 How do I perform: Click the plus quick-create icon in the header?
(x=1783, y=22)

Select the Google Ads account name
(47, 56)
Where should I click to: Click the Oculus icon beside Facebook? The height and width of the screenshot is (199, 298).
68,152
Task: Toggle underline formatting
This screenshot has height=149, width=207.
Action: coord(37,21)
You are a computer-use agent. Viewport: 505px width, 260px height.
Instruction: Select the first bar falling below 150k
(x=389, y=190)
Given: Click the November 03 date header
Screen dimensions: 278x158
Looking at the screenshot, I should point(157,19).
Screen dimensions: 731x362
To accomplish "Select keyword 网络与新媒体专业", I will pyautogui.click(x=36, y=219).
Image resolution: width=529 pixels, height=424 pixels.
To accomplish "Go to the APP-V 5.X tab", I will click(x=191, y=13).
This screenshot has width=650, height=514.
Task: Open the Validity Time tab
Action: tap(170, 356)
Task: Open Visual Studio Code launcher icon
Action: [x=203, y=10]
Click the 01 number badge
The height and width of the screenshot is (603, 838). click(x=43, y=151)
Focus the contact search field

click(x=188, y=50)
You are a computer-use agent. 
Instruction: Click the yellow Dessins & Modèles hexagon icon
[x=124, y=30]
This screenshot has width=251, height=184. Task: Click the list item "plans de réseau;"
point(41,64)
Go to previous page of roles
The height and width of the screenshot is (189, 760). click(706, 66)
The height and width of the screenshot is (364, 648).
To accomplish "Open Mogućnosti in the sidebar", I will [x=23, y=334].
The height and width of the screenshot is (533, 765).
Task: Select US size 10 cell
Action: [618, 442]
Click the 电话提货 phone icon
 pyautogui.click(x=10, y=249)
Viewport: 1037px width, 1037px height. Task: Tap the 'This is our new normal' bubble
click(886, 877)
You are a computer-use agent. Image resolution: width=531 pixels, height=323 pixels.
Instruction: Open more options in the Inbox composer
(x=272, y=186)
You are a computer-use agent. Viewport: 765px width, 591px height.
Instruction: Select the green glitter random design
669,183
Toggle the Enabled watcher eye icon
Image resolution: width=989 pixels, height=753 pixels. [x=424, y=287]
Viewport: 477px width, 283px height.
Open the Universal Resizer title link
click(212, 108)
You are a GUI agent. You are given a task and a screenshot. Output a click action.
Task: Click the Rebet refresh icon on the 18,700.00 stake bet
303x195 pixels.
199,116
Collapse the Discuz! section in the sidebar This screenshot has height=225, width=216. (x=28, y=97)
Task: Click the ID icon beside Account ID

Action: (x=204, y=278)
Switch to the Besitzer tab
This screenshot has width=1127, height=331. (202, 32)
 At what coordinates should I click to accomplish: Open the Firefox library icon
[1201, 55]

- AIM OF THE TASK
A single number is the answer: the count of lines above that include the string "computer".

- EXPECTED OUTPUT
4